When shielding or shoring is not used, the excavation must be sloped or benched to a safe angle that prevents soil failure. The required slope depends entirely on the soil type — and getting the soil classification wrong means the slope that looks adequate can collapse without warning. These numbers are not suggestions; they are engineered requirements based on soil failure mechanics.
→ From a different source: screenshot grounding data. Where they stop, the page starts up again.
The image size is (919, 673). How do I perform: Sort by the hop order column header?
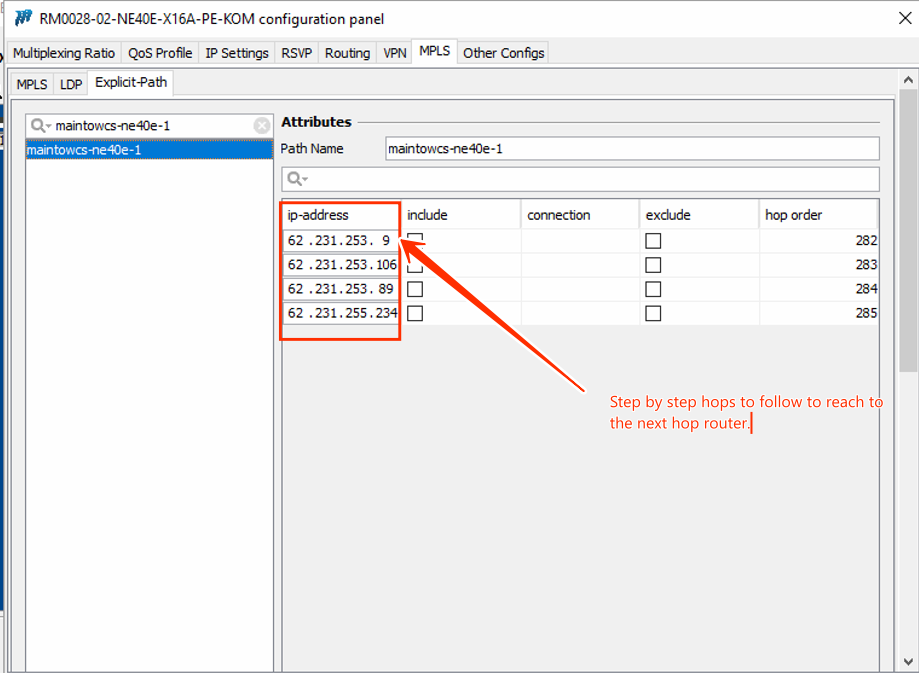coord(818,215)
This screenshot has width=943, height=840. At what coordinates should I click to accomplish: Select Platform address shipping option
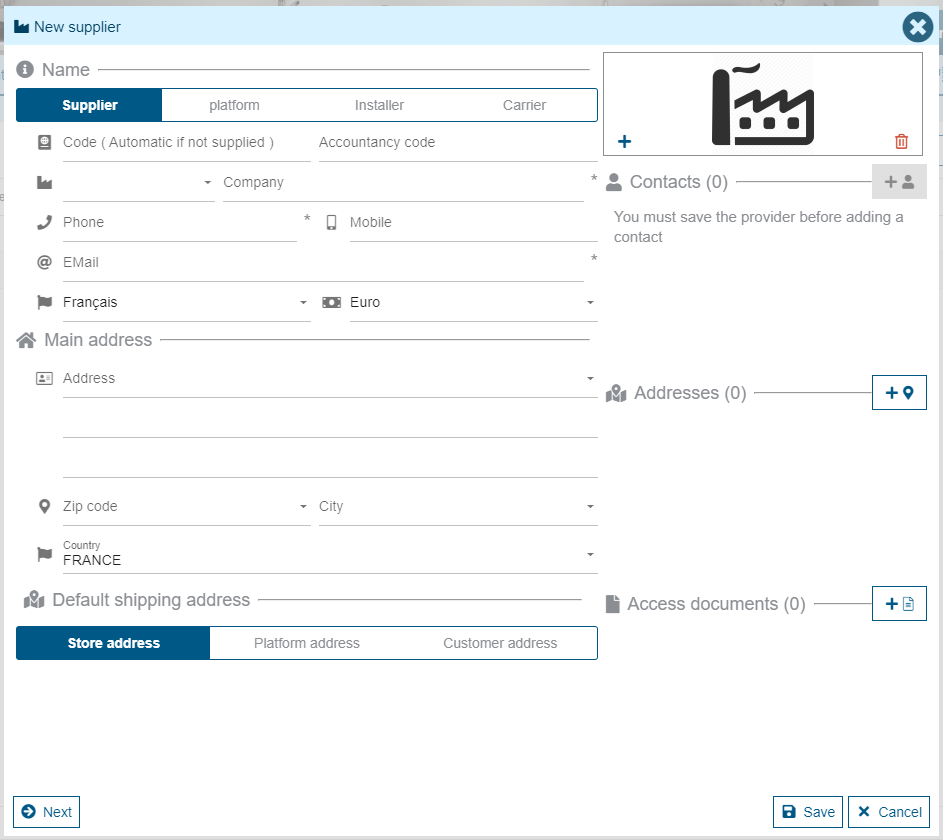point(306,643)
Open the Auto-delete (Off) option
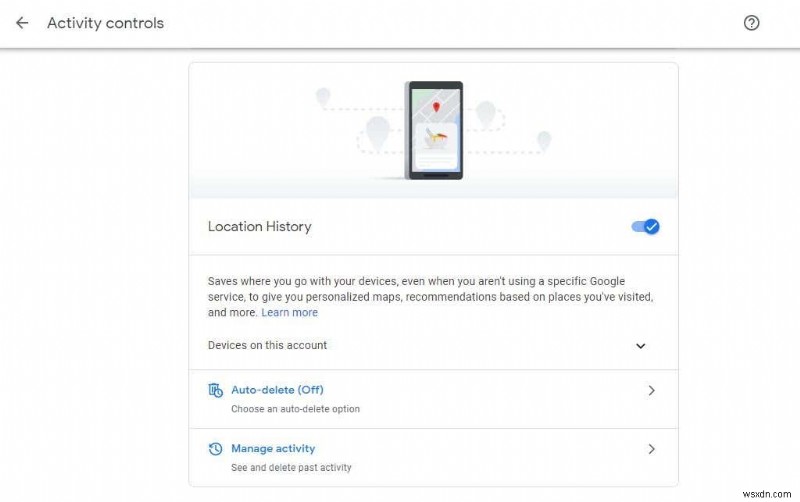Screen dimensions: 800x502 click(277, 390)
OSHA Slope Ratios by Soil Type
- Type A (most stable — stiff clay): Maximum slope ¾:1 (horizontal to vertical) = 53° from horizontal. This is steep and requires rigorous soil testing to confirm Type A classification
- Type B (moderate stability — medium clay, sandy gravel, fissured rock): Maximum slope 1:1 = 45° from horizontal. The most common classification on NYC sites
- Type C (least stable — granular soil, submerged soil, previously disturbed): Maximum slope 1.5:1 = 34° from horizontal. Any soil in the presence of water defaults to Type C at minimum
- Reclassification: if conditions change (rain, vibration, seeping water), the slope must be reevaluated — Type A can degrade to Type B or C within a shift
Benching — Only for Type A and B
- Benching (stepped excavation walls) may only be used in Type A and Type B soil — never in Type C
- Each bench must have a minimum 4-foot horizontal dimension and a maximum 4-foot vertical rise per bench
- The maximum depth of a simple bench excavation: 20 feet with a single bench step
- No benching permitted below the water table regardless of soil classification
Multiple Layer Soil — NYC Reality- NYC urban soil is often a mix: fill over original soil over rock. The classification is determined by the worst layer
- When different layers are present: design the slope for the weakest (least stable) layer encountered
- Fill material in NYC is almost always Type C — old rubble, debris, and mixed material have unpredictable failure behavior
Discussion Questions- What is the maximum slope ratio for Type B soil, and what does this look like in the field?
- The CP classified the soil as Type A this morning. It has rained since then. Does the classification stand?
- Can you use a benched excavation system in Type C soil? Why or why not?
- You encounter a layer of sandy soil with groundwater seeping through it at 6 feet. How does this affect the entire excavation's classification?